#### [PROVIDED PASSAGE]
NOTE: Placing the UKI under /efi/EFI/Linux/ allows systemd-boot to automatically detect images and list them without having to specifically create boot entries for them.

# mkinitcpio preset file for the 'linux' package

#ALL_config="/etc/mkinitcpio.conf"
ALL_kver="/boot/vmlinuz-linux"

PRESETS=('default' 'fallback')

#default_config="/etc/mkinitcpio.conf"
default_image="/boot/initramfs-linux.img"
default_uki="/efi/EFI/Linux/arch-linux.efi"                                # NEW
#default_options="--splash /usr/share/systemd/bootctl/splash-arch.bmp"

#fallback_config="/etc/mkinitcpio.conf"
fallback_image="/boot/initramfs-linux-fallback.img"
fallback_uki="/efi/EFI/Linux/arch-linux-fallback.efi"                      # NEW
fallback_options="-S autodetect --cmdline /etc/kernel/cmdline_fallback"    # NEW

Kernel Command Line Parameters

As mkinitcpio sources command line parameters from a specific file by default, saving them to that file further streamlines the generation process.

First create the directory and open a new file in there:

mkdir /etc/kernel
nano /etc/kernel/cmdline

The parameters to include depend on the kind of initramfs used. You can use any of the persistent block device naming schemes to pass the device. You also need to specify a mapper name under which the decrypted root file system should be made available for mounting.

You can obtain the block device identifier for the LUKS container, e.g. its UUID, with blkid (using /dev/sda1 as an example):

NOTE: Pressing Ctrl + T inside nano allows you to paste the result of a command at the current cursor position.

blkid -s UUID -o value /dev/sda1

Continue to specify additional kernel command line parameters you need. At minimum it should look like this:

  • busybox:
    cryptdevice=UUID=XXXXXXXX-XXXX-XXXX-XXXX-XXXXXXXXXXXX:cryptroot root=/dev/mapper/cryptroot rw
    
  • systemd:
    rd.luks.name=XXXXXXXX-XXXX-XXXX-XXXX-XXXXXXXXXXXX=cryptroot root=/dev/mapper/cryptroot rw
    

TIP: You can further simplify this by using a systemd-based initramfs. Create a file named /etc/crypttab.initramfs and specify your encrypted devices in there (same syntax as regular /etc/crypttab, see crypttab(5)):

# <name>    <device>                                     <passphrase>    <options>
cryptroot   UUID=XXXXXXXX-XXXX-XXXX-XXXX-XXXXXXXXXXXX                    discard

This allows you to omit any rd.luks parameters, which leaves you with a kernel command line that looks like this:

root=/dev/mapper/cryptroot rw

ATTENTION: Keep the specialties of your chosen root file system in mind, e.g. if using btrfs you also need to supply the subvolume that should be mounted: rootflags=subvol=@.

#### [STATED PROBLEM]
Print word for word the stretch of the mkinitcpio guide above that begins at "NOTE: Placing the" and ends after "entries for them.".

#### [SOURCE EXCERPT]
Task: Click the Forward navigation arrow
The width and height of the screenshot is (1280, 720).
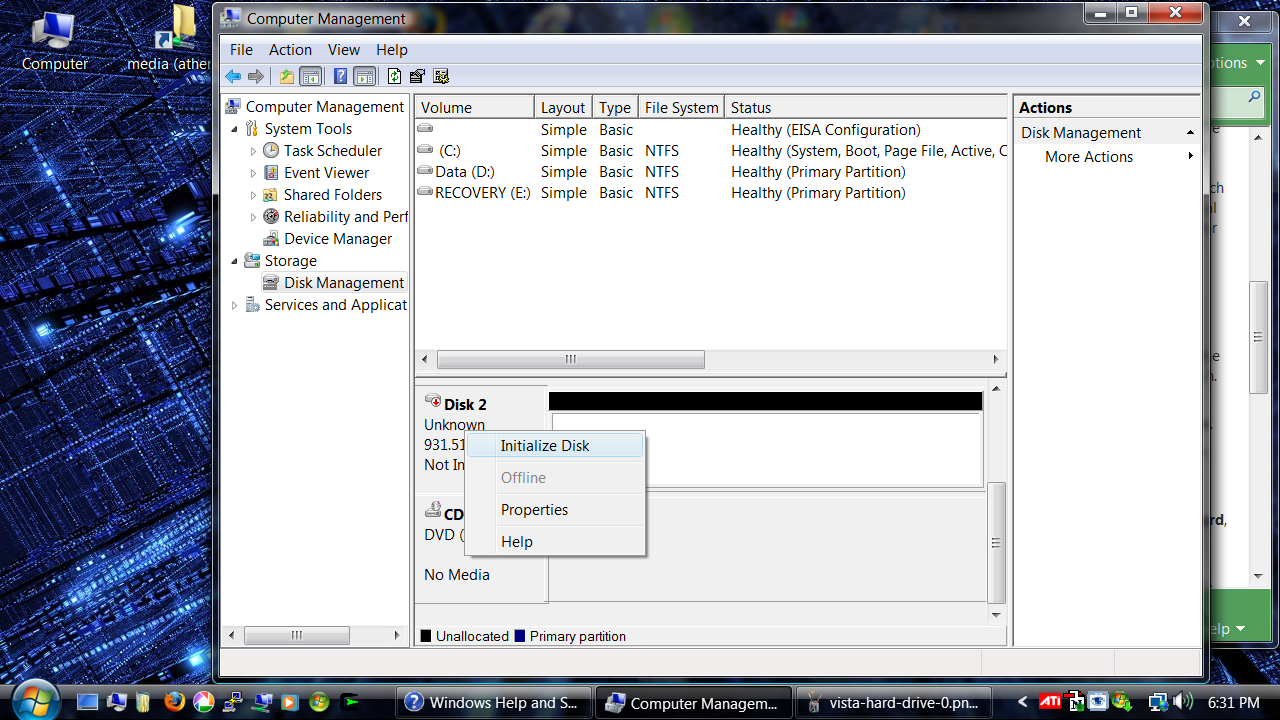Action: [258, 76]

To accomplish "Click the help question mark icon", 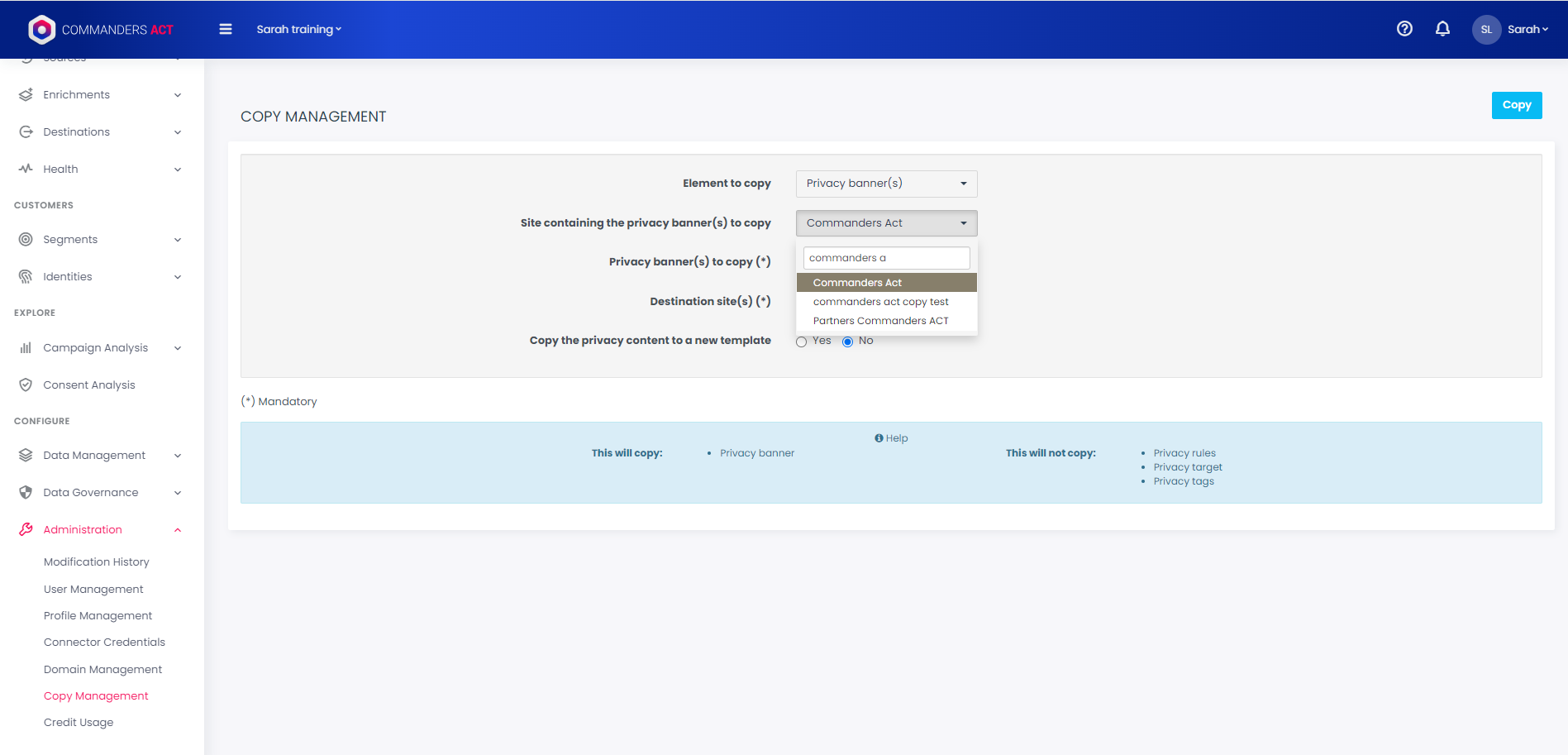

#### [OUTPUT OF THE TASK]
NOTE: Placing the UKI under /efi/EFI/Linux/ allows systemd-boot to automatically detect images and list them without having to specifically create boot entries for them.